#### [QUÉ SE PIDE]
Transcribe, por favor, todas las líneas del listado sin alterar ni una sola.

#### [DATOS REGISTRADOS]
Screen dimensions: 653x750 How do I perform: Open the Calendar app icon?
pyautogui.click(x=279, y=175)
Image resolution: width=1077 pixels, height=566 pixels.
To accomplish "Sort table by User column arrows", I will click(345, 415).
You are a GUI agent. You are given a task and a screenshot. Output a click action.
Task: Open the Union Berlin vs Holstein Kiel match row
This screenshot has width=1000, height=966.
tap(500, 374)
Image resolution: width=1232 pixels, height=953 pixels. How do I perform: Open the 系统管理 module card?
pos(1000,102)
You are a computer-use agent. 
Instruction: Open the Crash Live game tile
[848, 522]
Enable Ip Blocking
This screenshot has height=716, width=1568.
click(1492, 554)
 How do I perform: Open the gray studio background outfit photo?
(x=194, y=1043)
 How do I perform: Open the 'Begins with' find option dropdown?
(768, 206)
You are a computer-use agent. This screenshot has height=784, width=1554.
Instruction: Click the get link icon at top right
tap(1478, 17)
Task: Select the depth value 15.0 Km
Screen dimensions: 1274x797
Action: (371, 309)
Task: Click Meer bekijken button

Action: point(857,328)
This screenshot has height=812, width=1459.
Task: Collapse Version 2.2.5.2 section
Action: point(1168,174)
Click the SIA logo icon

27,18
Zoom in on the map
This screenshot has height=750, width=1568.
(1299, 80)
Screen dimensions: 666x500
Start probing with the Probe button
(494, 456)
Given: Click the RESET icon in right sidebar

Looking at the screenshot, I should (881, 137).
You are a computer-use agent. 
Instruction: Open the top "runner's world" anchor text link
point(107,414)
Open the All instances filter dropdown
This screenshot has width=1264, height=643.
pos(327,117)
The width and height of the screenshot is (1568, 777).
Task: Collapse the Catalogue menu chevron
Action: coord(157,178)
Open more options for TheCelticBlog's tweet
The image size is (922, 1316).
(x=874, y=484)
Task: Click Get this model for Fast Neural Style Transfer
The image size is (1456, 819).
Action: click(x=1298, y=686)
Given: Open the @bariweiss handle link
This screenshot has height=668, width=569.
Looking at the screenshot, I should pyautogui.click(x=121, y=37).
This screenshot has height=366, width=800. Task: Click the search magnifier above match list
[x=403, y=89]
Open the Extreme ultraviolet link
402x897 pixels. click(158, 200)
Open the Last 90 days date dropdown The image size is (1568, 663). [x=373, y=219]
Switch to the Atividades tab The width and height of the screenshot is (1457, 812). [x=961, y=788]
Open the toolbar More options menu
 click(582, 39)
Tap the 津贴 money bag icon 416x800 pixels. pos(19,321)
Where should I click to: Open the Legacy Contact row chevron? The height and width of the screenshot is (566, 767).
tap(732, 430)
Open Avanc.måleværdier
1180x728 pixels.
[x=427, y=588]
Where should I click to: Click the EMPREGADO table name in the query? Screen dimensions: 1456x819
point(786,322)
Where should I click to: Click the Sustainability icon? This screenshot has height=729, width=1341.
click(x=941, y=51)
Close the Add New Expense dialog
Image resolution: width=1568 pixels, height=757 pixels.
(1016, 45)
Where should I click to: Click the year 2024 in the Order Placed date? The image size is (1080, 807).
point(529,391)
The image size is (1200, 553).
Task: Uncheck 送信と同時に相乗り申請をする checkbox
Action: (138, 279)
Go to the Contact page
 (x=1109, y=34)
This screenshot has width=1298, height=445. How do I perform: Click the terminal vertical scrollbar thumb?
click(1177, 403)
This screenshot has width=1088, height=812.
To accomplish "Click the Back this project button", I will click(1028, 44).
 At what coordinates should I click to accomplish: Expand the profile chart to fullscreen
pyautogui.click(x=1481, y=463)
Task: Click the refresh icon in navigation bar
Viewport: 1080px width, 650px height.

#### [SOLUCIÓN]
Screen dimensions: 653x750 How do I perform: Open the Calendar app icon?
pyautogui.click(x=279, y=175)
Image resolution: width=1077 pixels, height=566 pixels.
To accomplish "Sort table by User column arrows", I will click(345, 415).
You are a GUI agent. You are given a task and a screenshot. Output a click action.
Task: Open the Union Berlin vs Holstein Kiel match row
This screenshot has width=1000, height=966.
tap(500, 374)
Image resolution: width=1232 pixels, height=953 pixels. How do I perform: Open the 系统管理 module card?
pos(1000,102)
You are a computer-use agent. 
Instruction: Open the Crash Live game tile
[848, 522]
Enable Ip Blocking
This screenshot has height=716, width=1568.
click(1492, 554)
 How do I perform: Open the gray studio background outfit photo?
(x=194, y=1043)
 How do I perform: Open the 'Begins with' find option dropdown?
(768, 206)
You are a computer-use agent. This screenshot has height=784, width=1554.
Instruction: Click the get link icon at top right
tap(1478, 17)
Task: Select the depth value 15.0 Km
Screen dimensions: 1274x797
Action: (371, 309)
Task: Click Meer bekijken button

Action: point(857,328)
This screenshot has height=812, width=1459.
Task: Collapse Version 2.2.5.2 section
Action: point(1168,174)
Click the SIA logo icon

27,18
Zoom in on the map
This screenshot has height=750, width=1568.
(1299, 80)
Screen dimensions: 666x500
Start probing with the Probe button
(494, 456)
Given: Click the RESET icon in right sidebar

Looking at the screenshot, I should (881, 137).
You are a computer-use agent. 
Instruction: Open the top "runner's world" anchor text link
point(107,414)
Open the All instances filter dropdown
This screenshot has width=1264, height=643.
pos(327,117)
The width and height of the screenshot is (1568, 777).
Task: Collapse the Catalogue menu chevron
Action: coord(157,178)
Open more options for TheCelticBlog's tweet
The image size is (922, 1316).
(x=874, y=484)
Task: Click Get this model for Fast Neural Style Transfer
The image size is (1456, 819).
Action: click(x=1298, y=686)
Given: Open the @bariweiss handle link
This screenshot has height=668, width=569.
Looking at the screenshot, I should pyautogui.click(x=121, y=37).
This screenshot has height=366, width=800. Task: Click the search magnifier above match list
[x=403, y=89]
Open the Extreme ultraviolet link
402x897 pixels. click(158, 200)
Open the Last 90 days date dropdown The image size is (1568, 663). [x=373, y=219]
Switch to the Atividades tab The width and height of the screenshot is (1457, 812). [x=961, y=788]
Open the toolbar More options menu
 click(582, 39)
Tap the 津贴 money bag icon 416x800 pixels. pos(19,321)
Where should I click to: Open the Legacy Contact row chevron? The height and width of the screenshot is (566, 767).
tap(732, 430)
Open Avanc.måleværdier
1180x728 pixels.
[x=427, y=588]
Where should I click to: Click the EMPREGADO table name in the query? Screen dimensions: 1456x819
point(786,322)
Where should I click to: Click the Sustainability icon? This screenshot has height=729, width=1341.
click(x=941, y=51)
Close the Add New Expense dialog
Image resolution: width=1568 pixels, height=757 pixels.
(1016, 45)
Where should I click to: Click the year 2024 in the Order Placed date? The image size is (1080, 807).
point(529,391)
The image size is (1200, 553).
Task: Uncheck 送信と同時に相乗り申請をする checkbox
Action: (138, 279)
Go to the Contact page
 (x=1109, y=34)
This screenshot has width=1298, height=445. How do I perform: Click the terminal vertical scrollbar thumb?
click(1177, 403)
This screenshot has width=1088, height=812.
To accomplish "Click the Back this project button", I will click(1028, 44).
 At what coordinates should I click to accomplish: Expand the profile chart to fullscreen
pyautogui.click(x=1481, y=463)
Task: Click the refresh icon in navigation bar
Viewport: 1080px width, 650px height.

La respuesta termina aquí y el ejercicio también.